Running Time: 111 min

Fri, Mar 13, 2015, 11:00


In 2007 a documentary chronicling the selection process and training regimen for the British team at the 2006 International Mathematical Olympiad (IMO) aired on BBC to much acclaim. Unsurprisingly, some bright spark who saw that film – called Beautiful Young Minds – decided it had the potential to be a major motion picture.

Well, in theory. In practice, this nicely-shot, beautifully performed and well-told story always feels a bit too intimate, a bit too telly to be Billy Elliot with sums.

Loosely inspired by the life of mathematical prodigy Daniel Lightwing, Morgan Matthews’s movie strives to find the warm heart under the cold, clinical surface of a human calculator with Asperger syndrome.
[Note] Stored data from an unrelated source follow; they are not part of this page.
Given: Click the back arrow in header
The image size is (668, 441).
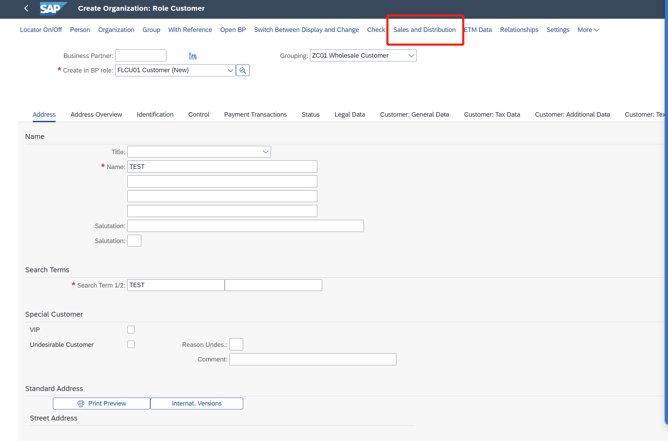Looking at the screenshot, I should pyautogui.click(x=26, y=8).
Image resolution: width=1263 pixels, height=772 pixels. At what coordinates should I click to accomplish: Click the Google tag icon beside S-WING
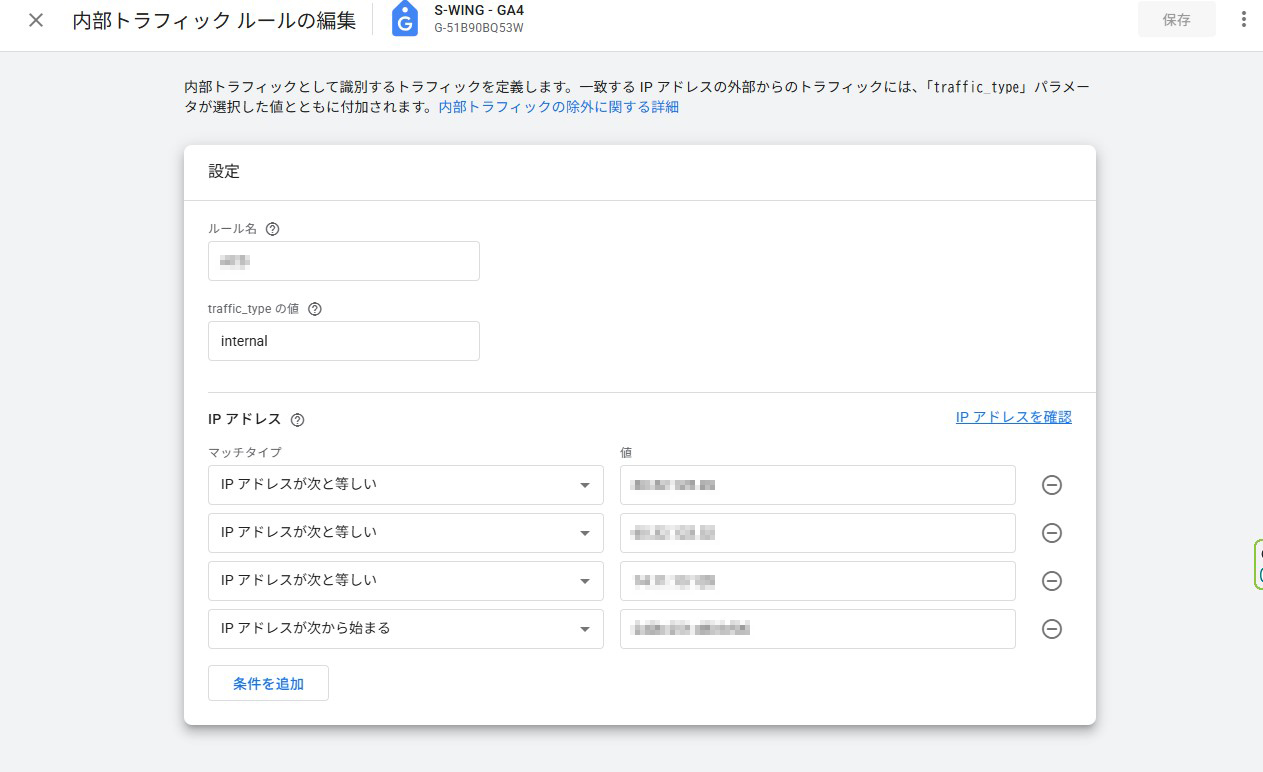(x=405, y=20)
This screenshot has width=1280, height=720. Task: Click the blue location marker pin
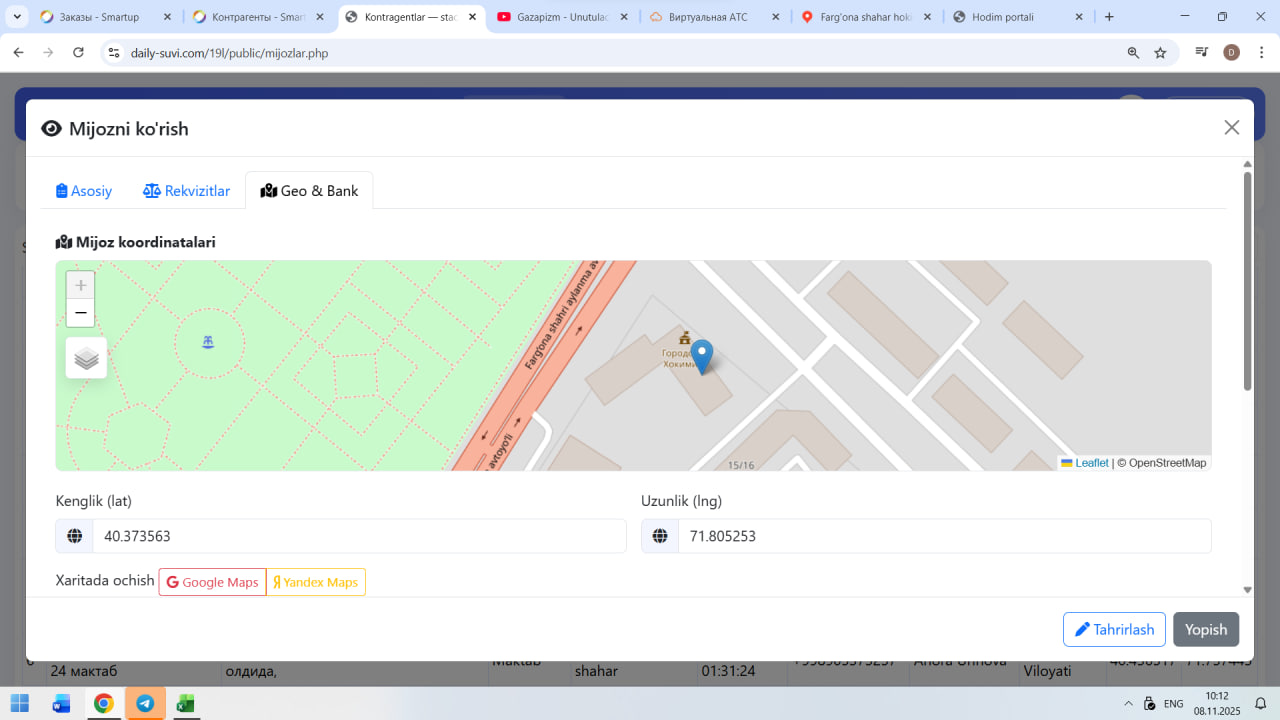[x=702, y=356]
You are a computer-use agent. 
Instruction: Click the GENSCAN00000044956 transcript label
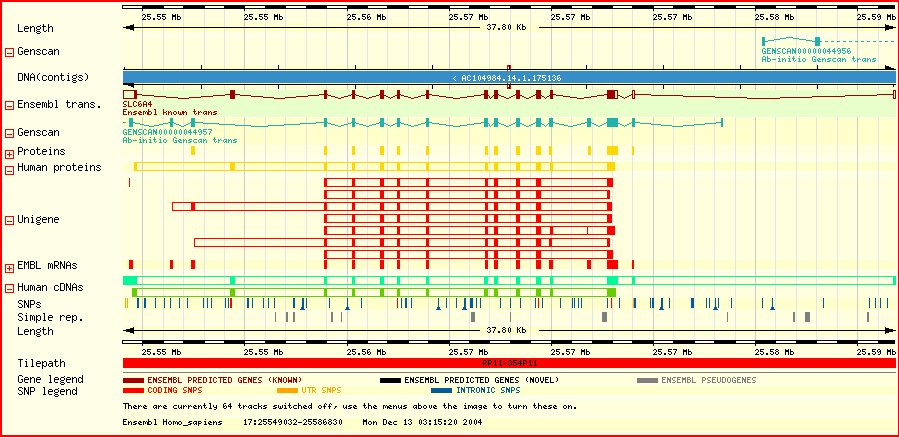point(806,51)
Working from a carefully informed script, Asa Butterfield does good work at approximating the high-functioning end of the autistic spectrum. Just as his character, a whizz named Nathan, finds (and often demands) patterns and primes in unlikely places, John Graham’s screenplay plots out various interpersonal relationships.

The troubled co-dependency between Nathan and his heartbreakingly soft mum (Hawkins) takes central stage here, but there are, additionally, several intriguing sub-relationships, notably between Nathan and his pot-smoking maths coach with MS, Mr Humphries (Spall, excellent) and the blossoming hints of romance between Nathan and his Chinese counterpart, Zhang Mei (Yang).

Smaller characters are occupied and made meaningful by such watchable talents as Eddie Marsan and Martin McCann.

Unhappily, this ultimately feels like a formula without a proof: X+Y is plenty charming and life-affirming but it never quite entices the viewer into mathematics in the same way that a film such as Spellbound seduces us into the wonderful world of the Spelling B.